Yes, just make sure to thaw them fully before cooking. Pat the shrimp dry to remove excess moisture. - Can I make this ahead of time?
Absolutely! You can assemble the lasagna and keep it in the fridge for up to 24 hours before baking. - Can I use a different type of cheese?
Sure! Fontina or Gruyère would add a nice flavor twist. - What other seafood can I use?
Scallops, lobster, or even chunks of white fish like cod work well in this lasagna. - How do I make my own Alfredo sauce?
It’s simple! Just simmer butter, garlic, heavy cream, and Parmesan cheese until smooth and creamy.

Seafood Lasagna Recipe | Recipe
Indulge in this rich and creamy seafood lasagna with shrimp, crab, and Alfredo sauce—perfect for a special dinner!
- Total Time: 1 hour 10 minutes
- Yield: 8 1x
Ingredients
- 12 lasagna noodles
- 1 lb shrimp, peeled and deveined
- 1 lb crab meat
- 2 cups ricotta cheese
- 2 cups shredded mozzarella cheese
- 1 cup grated Parmesan cheese
- 4 cups Alfredo sauce
- 1 cup heavy cream
- 2 cloves garlic, minced
- 2 tbsp olive oil
- 1 tbsp fresh parsley, chopped
- 1 tsp salt
- 1 tsp black pepper
- 1/2 tsp red pepper flakes (optional)
- 1/2 cup breadcrumbs
Instructions
- Cook the lasagna noodles: Follow the package instructions and be sure not to overcook them. I once left my noodles boiling while I answered a quick phone call… and came back to mush! So, keep a close eye. Drain them and set them aside.
- Cook the seafood: Heat the olive oil in your skillet, then add the garlic. Once it’s fragrant (about a minute), toss in the shrimp. When they turn pink and opaque (this takes about 3-4 minutes), add the crab meat. Season with salt, pepper, and red pepper flakes if you like a little heat.

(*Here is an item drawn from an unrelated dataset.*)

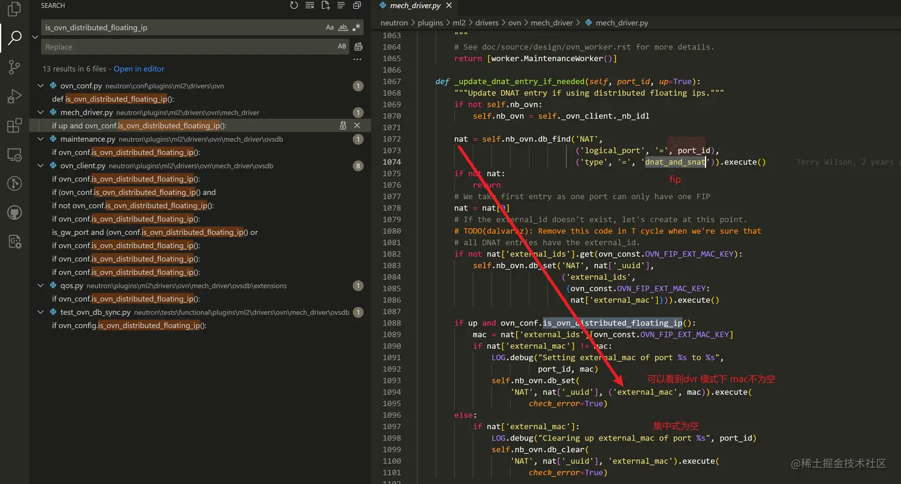
Task: Select the mech_driver.py editor tab
Action: 415,6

Don’t cook too long here—seafood cooks fast, and you don’t want it to turn rubbery.
- Mix the cheese: In a medium bowl, mix the ricotta, 1 cup of mozzarella, ½ cup of Parmesan, heavy cream, and parsley. This creates that super creamy layer that will melt right into the lasagna as it bakes.
- Assemble the lasagna: Start by spreading a thin layer of Alfredo sauce on the bottom of your baking dish. Then, add a layer of noodles. Spread a third of the cheese mixture over the noodles, then a third of the seafood. Drizzle with Alfredo. Repeat the layers two more times, finishing with a layer of Alfredo sauce.
- Top and bake: Add the remaining mozzarella and Parmesan to the top, then sprinkle with breadcrumbs for a little extra crunch. Cover the dish with foil and bake for 25 minutes at 375°F. After that, remove the foil and bake for another 10-15 minutes until the top is golden and bubbly.
- Rest and serve: Once it’s out of the oven, let the lasagna rest for about 10 minutes. I know it’s tempting to dig right in, but this lets everything set and makes it easier to slice!
Notes
Plating and presentation: wow your guests
When it comes to serving, I like to keep it simple but elegant. After cutting a square of lasagna, I’ll sprinkle a little extra chopped parsley on top for a fresh pop of color. If you’re feeling fancy, you can even drizzle a tiny bit of extra Alfredo sauce on the plate before setting down the lasagna slice.
For sides, I love serving this with a light arugula salad with lemon vinaigrette. The bright, peppery greens are the perfect contrast to the rich lasagna. Garlic bread is always a classic, too—after all, you need something to soak up that delicious sauce!